_EXERCISE DIRECTIONS:_ Give the count of lines in the records that contain the string "beside", and write nothing but that number.

_Stored records:_
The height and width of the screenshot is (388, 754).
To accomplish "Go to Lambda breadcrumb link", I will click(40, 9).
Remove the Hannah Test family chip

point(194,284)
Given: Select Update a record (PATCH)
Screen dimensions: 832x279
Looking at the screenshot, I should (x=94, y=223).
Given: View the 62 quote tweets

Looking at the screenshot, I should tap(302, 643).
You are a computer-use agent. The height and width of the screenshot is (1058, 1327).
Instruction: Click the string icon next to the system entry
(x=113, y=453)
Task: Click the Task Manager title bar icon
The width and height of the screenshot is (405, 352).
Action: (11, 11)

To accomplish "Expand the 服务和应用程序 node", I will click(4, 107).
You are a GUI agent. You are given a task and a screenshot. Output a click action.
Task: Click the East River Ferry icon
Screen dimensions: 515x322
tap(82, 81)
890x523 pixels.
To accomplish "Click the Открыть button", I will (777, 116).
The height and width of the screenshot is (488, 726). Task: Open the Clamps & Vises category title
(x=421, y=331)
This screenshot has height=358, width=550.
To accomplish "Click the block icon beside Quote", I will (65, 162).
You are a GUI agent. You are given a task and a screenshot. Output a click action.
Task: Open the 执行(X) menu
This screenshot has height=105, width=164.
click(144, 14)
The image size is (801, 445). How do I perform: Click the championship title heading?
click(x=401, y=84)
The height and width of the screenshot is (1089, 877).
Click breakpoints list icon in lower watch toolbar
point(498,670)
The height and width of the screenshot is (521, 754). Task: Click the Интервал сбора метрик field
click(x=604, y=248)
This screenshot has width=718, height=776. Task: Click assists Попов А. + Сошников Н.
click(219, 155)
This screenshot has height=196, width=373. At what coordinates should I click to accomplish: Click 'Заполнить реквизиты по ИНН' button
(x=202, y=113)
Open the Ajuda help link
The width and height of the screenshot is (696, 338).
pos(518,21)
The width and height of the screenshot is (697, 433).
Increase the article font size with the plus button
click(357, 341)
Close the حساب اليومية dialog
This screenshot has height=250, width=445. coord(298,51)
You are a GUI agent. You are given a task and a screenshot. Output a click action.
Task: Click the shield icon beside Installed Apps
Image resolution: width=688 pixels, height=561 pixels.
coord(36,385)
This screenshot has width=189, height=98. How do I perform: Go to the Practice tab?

_ANSWER:_ 2